It may help to re-draw this:
feature/X C--E--F
/ \
master -A--B--D---G--H--I--J->
as this:
C--E--F <-- feature/X
/ \
<--A--B--D---G--H--I--J <-- master
The reason is that the arrows really do point backwards, with feature/X
pointing to the tip commit of branch feature/X
, i.e., to commit F
, and master
pointing to the tip commit of master
(which I've assumed is J
here, though maybe there are more given your original drawing).
As you've noted, feature/X ^master
(which can also be spelled master..feature/X
) fails because commit F
is reachable from master
by starting at the commit to which master
points (J
) and working backwards. When we hit commit H
we work backwards through both parents simultaneously, so the request to eliminate all commits reachable from master
also eliminates the C--E--F
sequence.
To stop that from happening, we must eliminate commits starting from some point before H
, i.e., a point before the first merge that brings the tip of feature/X
into master
. Any of commits G
, D
, or B
will suffice. That is, if we had the hash of any one of these commits, then:
git rev-list feature/X ^$hash
would do the trick.
qzb's method finds commit D
and then uses a suffix ^
to identify its first and only parent. It works by listing every commit reachable from J
(the tip of master
) that is not also reachable from F
(the tip of feature/X
).
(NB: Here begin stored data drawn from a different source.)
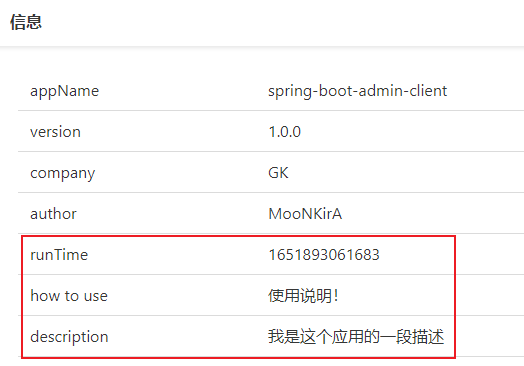The image size is (524, 366).
Task: Click the MooNKirA author value
Action: 305,214
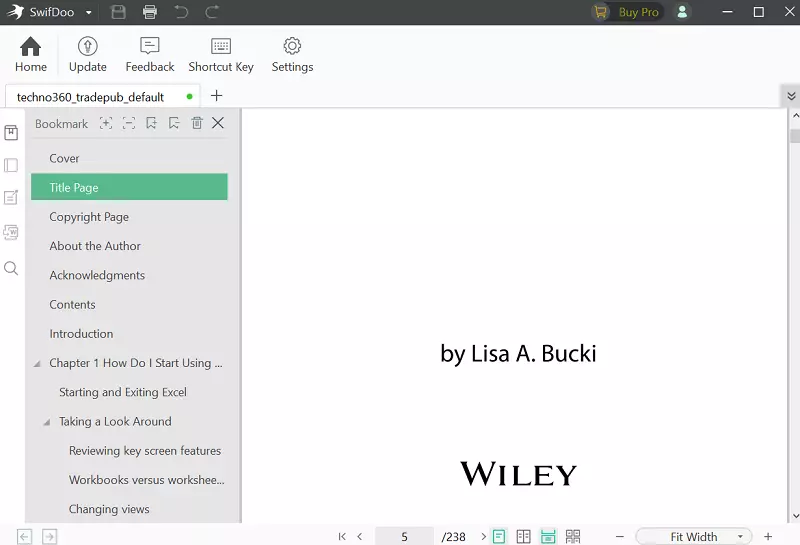Collapse the Chapter 1 bookmark tree
The image size is (800, 545).
coord(38,364)
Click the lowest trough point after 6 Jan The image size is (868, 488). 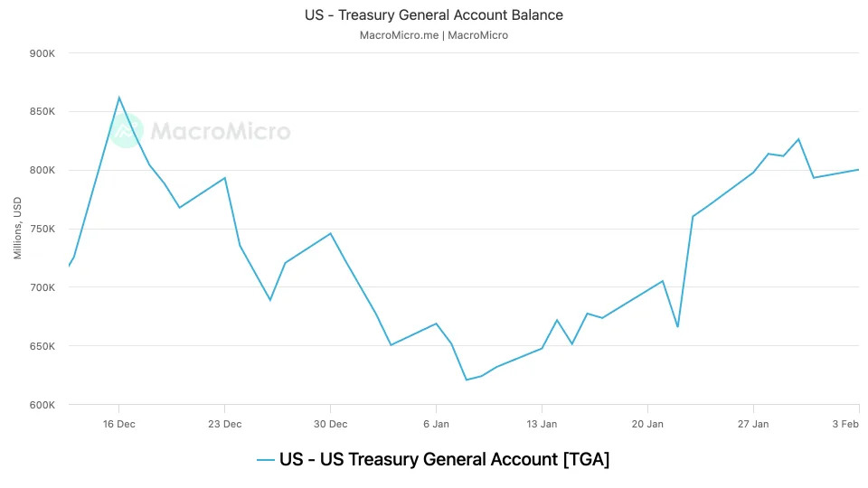(467, 380)
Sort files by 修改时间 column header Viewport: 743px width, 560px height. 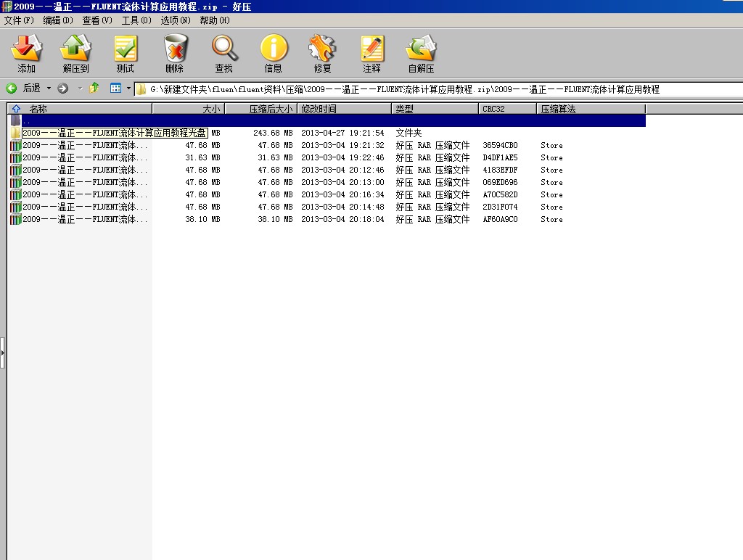pos(345,109)
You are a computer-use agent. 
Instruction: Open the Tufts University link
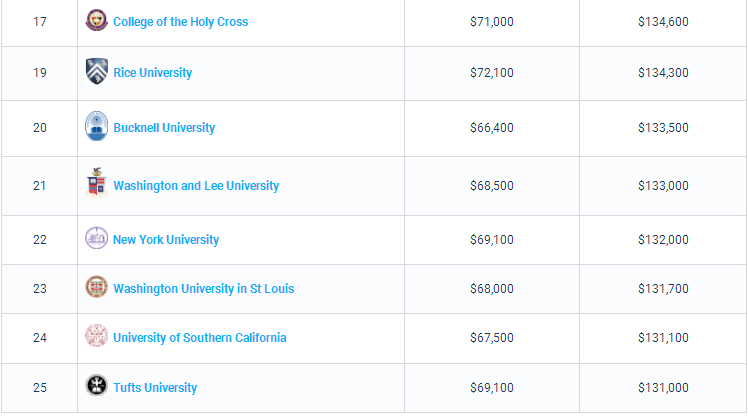pyautogui.click(x=155, y=388)
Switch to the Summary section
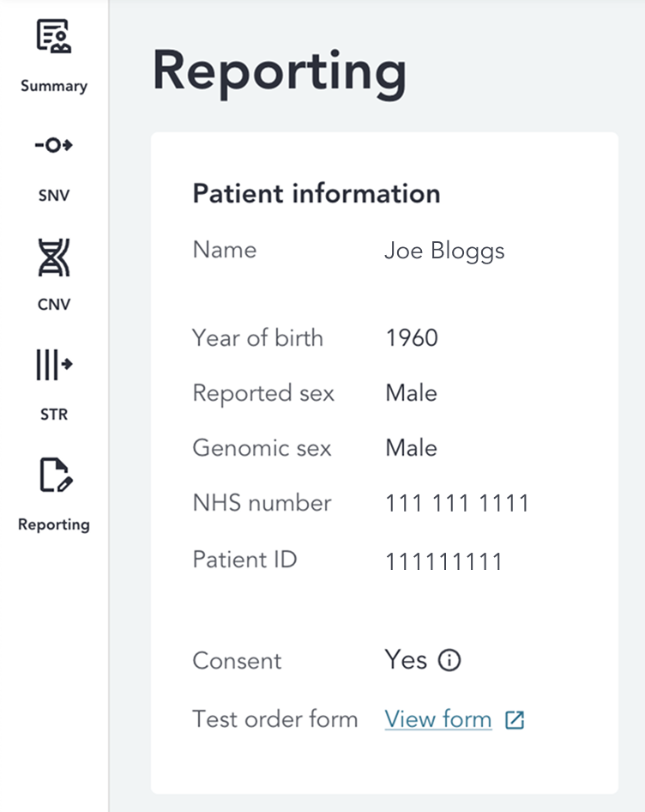The width and height of the screenshot is (645, 812). point(53,86)
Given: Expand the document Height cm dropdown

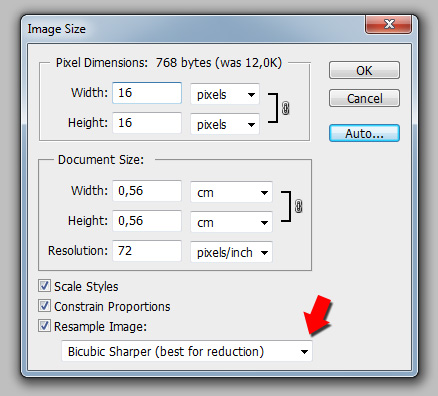Looking at the screenshot, I should [231, 222].
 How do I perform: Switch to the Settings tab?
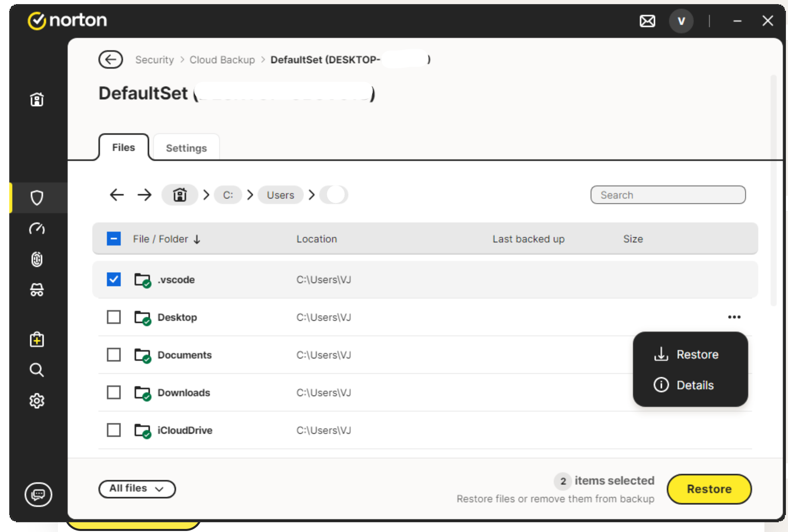186,148
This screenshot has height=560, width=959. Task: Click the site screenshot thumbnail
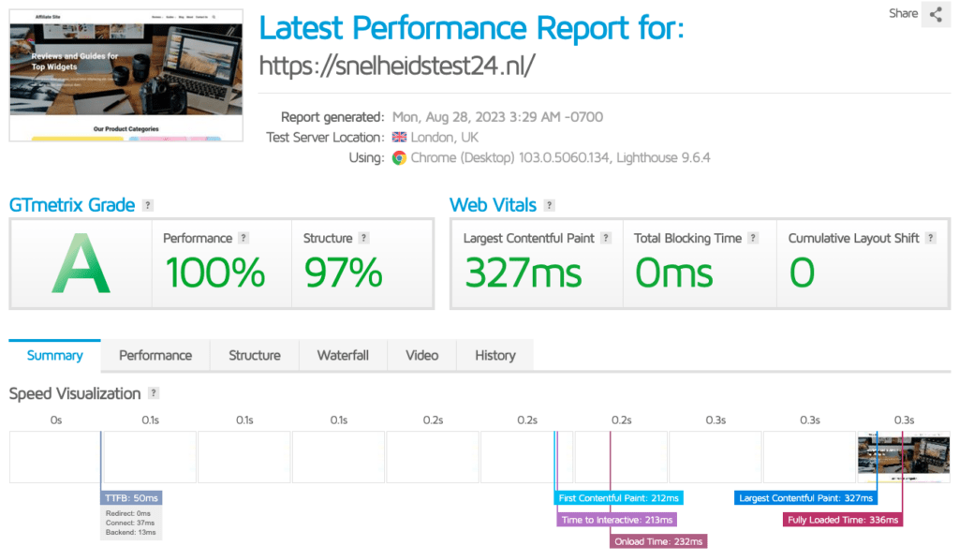click(126, 75)
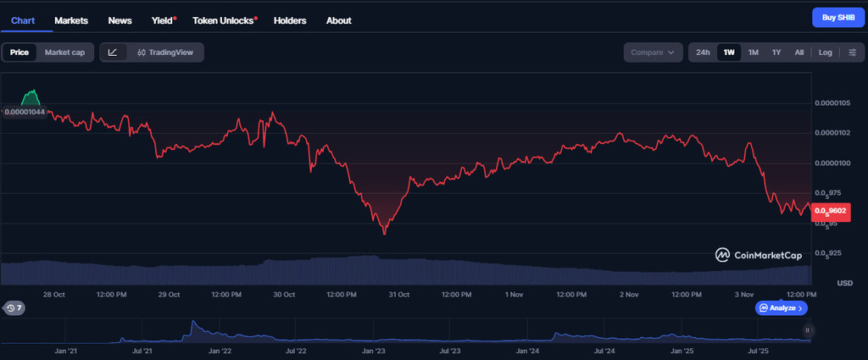Open the Markets tab

[x=71, y=20]
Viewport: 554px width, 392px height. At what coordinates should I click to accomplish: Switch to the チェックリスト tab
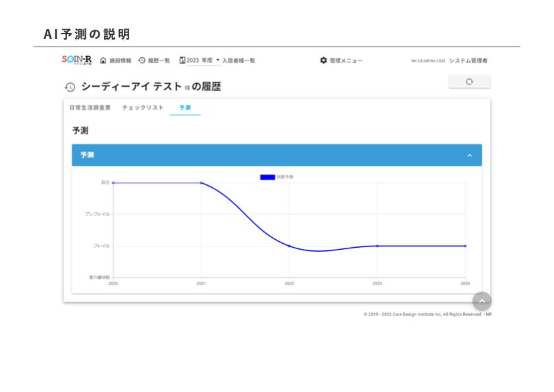tap(142, 107)
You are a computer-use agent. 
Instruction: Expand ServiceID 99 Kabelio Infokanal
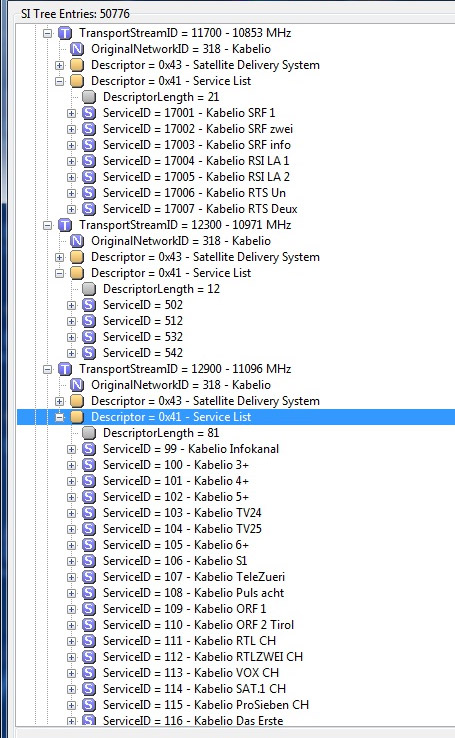click(x=72, y=449)
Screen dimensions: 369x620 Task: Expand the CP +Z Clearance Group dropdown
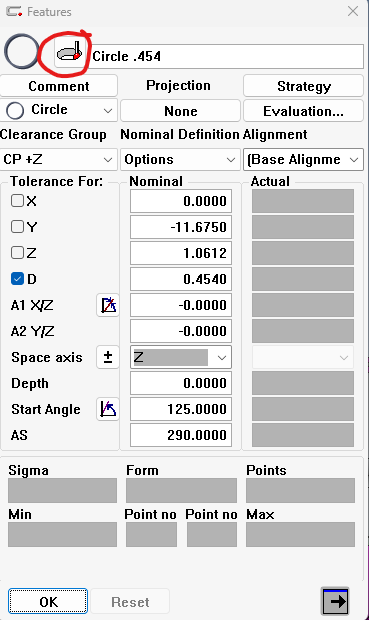click(59, 159)
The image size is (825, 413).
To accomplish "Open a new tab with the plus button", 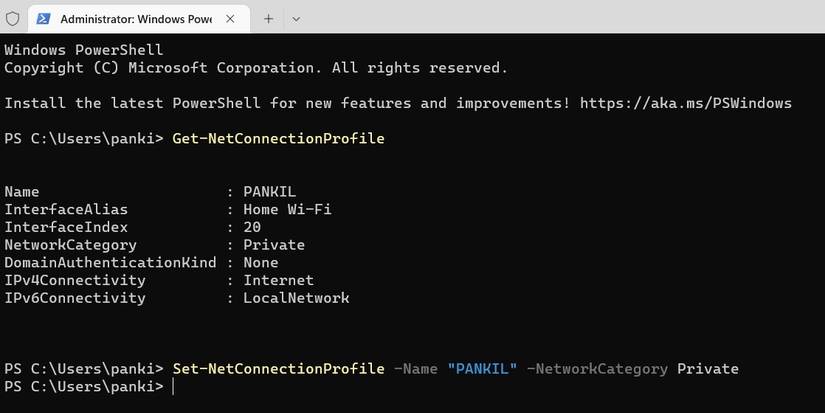I will (268, 18).
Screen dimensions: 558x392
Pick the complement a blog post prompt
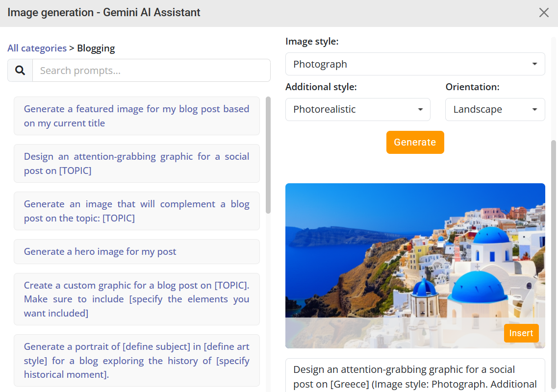[136, 211]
There is a caveat: git rev-list
may sort commits, so that D
may not actually be listed last, but the | tail -1
assumes that the listing ends with commit D
's hash.
This therefore depends on the date-stamps stored in the commits. If they were made in order (so that the dates all increase as the commits move forward in time), that's not a problem. Usually they do. But sometimes you can add commits in the "wrong" date order, due to clocks being set incorrectly, or commits being done on different computers that disagree as to what time it is, or whatever.
We can fix the date assumption by telling git rev-list
to use --topo-order
, which forces it to list commits in graph order (using a partial order from the graph topology). So when using this method, add --topo-order
.
Noufal Ibrahim's method works by finding commit H
instead, using git log
. It's a bit better to use git rev-list
, which takes the same options as git log
but just prints the hash (which is all we want):
H=$(git rev-list --merges -1 master)
# H stands for Hash, and also for "commit H" :-)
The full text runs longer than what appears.